The new moves are at the heart of why Prince of Persia is so damned fun. Firstly, they're effortless to pull off, designed from the very start to be an intuitive extension of the interface. By pressing R1 at opportune times, you can block any incoming attack (even if you're knocked down, an welcome innovation), run up walls if facing directly head-on, or run along them if running alongside. Each of these moves can then be channeled directly into an attack combo, a series of jumps, damn near anything else the Prince can do, and it's all nigh-effortless. Secondly, they're integral to the game's puzzle design. Each of the Princes moves will be used in a myriad of different combinations to pass the various traps and exercises that dot your quest.

It's because of this, because of the tight controls, fantastic combat (replete with countering system and capture moves that suck the sand from monsters and give you opportunities to control time) and ingenious level design that the game works so well.
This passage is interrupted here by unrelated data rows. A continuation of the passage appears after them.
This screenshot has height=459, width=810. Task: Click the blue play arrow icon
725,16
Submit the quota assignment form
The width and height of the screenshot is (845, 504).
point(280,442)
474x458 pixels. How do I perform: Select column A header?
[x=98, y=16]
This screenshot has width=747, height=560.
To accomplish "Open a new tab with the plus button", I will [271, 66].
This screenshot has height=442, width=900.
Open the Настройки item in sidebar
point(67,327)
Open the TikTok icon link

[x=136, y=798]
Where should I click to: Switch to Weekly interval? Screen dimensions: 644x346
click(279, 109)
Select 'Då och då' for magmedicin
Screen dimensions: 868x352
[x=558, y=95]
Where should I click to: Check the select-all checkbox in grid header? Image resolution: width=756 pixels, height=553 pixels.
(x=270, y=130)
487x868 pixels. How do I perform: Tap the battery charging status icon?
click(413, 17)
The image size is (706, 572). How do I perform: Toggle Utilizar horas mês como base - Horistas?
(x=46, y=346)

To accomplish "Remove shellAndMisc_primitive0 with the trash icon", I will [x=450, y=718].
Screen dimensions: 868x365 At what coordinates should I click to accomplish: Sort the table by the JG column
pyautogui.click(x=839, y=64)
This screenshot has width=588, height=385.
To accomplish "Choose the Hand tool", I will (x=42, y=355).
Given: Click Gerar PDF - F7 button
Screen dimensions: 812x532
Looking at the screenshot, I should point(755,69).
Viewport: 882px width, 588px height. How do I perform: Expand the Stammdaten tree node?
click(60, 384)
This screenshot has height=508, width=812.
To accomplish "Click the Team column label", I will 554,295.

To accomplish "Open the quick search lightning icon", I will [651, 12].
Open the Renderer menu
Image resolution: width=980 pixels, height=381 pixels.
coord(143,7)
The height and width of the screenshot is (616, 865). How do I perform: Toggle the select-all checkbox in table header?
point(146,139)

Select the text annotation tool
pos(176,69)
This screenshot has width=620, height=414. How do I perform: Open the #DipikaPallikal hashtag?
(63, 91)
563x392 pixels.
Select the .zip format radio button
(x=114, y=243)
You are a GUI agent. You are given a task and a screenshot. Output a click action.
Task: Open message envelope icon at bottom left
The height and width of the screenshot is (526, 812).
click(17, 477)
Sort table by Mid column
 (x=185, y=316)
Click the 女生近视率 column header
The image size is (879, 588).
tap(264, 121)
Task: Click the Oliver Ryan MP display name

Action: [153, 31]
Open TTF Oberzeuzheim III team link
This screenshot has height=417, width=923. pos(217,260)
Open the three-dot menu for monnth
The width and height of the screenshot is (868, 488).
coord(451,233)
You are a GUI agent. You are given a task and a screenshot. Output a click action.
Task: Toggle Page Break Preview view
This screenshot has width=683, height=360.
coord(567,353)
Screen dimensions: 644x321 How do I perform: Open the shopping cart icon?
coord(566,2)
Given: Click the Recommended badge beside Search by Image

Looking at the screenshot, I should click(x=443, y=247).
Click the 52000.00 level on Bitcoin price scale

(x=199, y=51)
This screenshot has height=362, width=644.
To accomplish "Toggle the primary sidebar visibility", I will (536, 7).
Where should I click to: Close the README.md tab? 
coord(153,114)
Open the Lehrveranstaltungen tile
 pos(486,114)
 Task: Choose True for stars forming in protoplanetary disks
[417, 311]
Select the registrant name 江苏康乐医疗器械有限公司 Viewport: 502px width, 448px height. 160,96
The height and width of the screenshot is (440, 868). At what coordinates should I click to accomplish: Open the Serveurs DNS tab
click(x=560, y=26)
The combination of those factors plus the ability to harness time to rewind 10 seconds to repair mistakes made or slow it down make the game endlessly fresh. There are very few times that you'll ever run into a situation that you can't rewind from, which save the same from ever really becoming too frustrating.

It also means the classic game design technique of making you repeat your mistakes over and over again until you get a particular sequence perfect, thus adding artificial game length, never really rears its head, making Prince of Persia an incredibly concentrated run of single-digit length. I suppose it's a classic entertainment truism: always leave 'em wanting more, and while I'd love to say I walked away from POP satisfied, part of me wanted another seven hours or so. Yeah, you read right, the game can be beaten in seven hours, and less the second time through. I've mulled it over in my head for some time now, though, and I suppose I'd rather have that concentrated dose of enjoyment in place of bits and pieces of inspired game design in between more blasé backtracking or repetition elements.

Even if those elements were present, there'd still be plenty to look at. It almost goes without saying that after five minutes with the game you'll be ready to stand in line to dole out the endless accolades the engine will no doubt have garnered by the end of the year. Prince of Persia is one of the most beautiful games ever made, from the realistic deforming and rippling pools of water to the blown-out Splinter Cell-style lighting effects (the POP and SC teams actually collaborated on the lighting and cloth effects) to the way massive tapestries deform as you sprint along the wall, sliding your hand across them as you go.

On top of all this is an intelligent camera that can function in both dynamic and static angles (the latter angles are almost always pre-chosen to show you exactly where you need to go, yet another subtle way the game uses visuals to point the way). I can recall but a single time in the game where the camera angle was skewed enough that it kept me from seeing exactly how to complete an objective. It's refinement that borders on Ico-level accomplishments.

There was also a very obvious bit of attention directed towards the audio in the game, both in the Persian-inspired music (complete with lilting vocals in the background) and in the effects. The pitter-patter of the Prince's feet on wood and stone or the different metallic scabbard-on-scabbard clangs are magnificently duplicated, and the same slightly dynamic music that graced Splinter Cell is present here, so when you enter into combat or when there are enemies present, you'll hear the aural cue even if you can't see them on screen. Simply put, thanks to superlative graphic and sound accompaniments, Prince of Persia's presentation is unmatched.

I should be disappointed in Prince of Persia's length, really, because I never used to think games that gave you less than at least 10-15 hours of fun warranted that $50 price tag. Instead, when I look back on my experience with the game, I get all warm and fuzzy - the same warm fuzzies I get when thinking back on the first time I played a Prince of Persia game. For me, that feeling is worth every penny.